START Given data
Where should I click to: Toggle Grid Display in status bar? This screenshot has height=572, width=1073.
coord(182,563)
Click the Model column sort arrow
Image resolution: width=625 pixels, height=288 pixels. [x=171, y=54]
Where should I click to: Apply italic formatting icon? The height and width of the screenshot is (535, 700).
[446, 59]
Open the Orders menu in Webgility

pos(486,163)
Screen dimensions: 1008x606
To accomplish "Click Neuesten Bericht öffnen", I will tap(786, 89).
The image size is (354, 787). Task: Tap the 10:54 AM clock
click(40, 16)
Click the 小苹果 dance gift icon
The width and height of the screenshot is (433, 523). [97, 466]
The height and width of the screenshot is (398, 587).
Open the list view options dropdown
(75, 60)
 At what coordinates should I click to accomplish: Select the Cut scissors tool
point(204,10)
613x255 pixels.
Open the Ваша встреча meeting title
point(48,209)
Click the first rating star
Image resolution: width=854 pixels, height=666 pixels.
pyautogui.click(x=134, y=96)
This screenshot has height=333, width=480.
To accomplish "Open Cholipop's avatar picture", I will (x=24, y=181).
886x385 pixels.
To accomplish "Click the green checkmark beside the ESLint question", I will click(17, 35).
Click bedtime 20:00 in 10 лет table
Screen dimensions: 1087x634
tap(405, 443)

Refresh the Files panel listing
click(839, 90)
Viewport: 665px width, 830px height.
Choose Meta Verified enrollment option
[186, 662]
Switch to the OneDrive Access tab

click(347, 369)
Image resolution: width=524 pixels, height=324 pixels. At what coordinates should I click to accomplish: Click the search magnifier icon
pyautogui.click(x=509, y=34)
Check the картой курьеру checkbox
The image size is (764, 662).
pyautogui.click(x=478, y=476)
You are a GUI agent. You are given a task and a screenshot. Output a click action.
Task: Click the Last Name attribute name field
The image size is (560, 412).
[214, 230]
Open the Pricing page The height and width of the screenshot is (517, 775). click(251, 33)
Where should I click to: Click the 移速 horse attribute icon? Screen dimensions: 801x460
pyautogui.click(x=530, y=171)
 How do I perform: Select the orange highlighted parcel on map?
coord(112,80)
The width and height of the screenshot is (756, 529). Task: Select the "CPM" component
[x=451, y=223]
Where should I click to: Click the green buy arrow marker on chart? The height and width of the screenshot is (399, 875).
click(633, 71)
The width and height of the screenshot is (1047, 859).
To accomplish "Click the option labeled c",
END Given data
Scan the lines above for "Open the list view options dropdown" and for "Click the first rating star". Repeat exactly the line holding each of them and every line in between.

Open the list view options dropdown
(75, 60)
 At what coordinates should I click to accomplish: Select the Cut scissors tool
point(204,10)
613x255 pixels.
Open the Ваша встреча meeting title
point(48,209)
Click the first rating star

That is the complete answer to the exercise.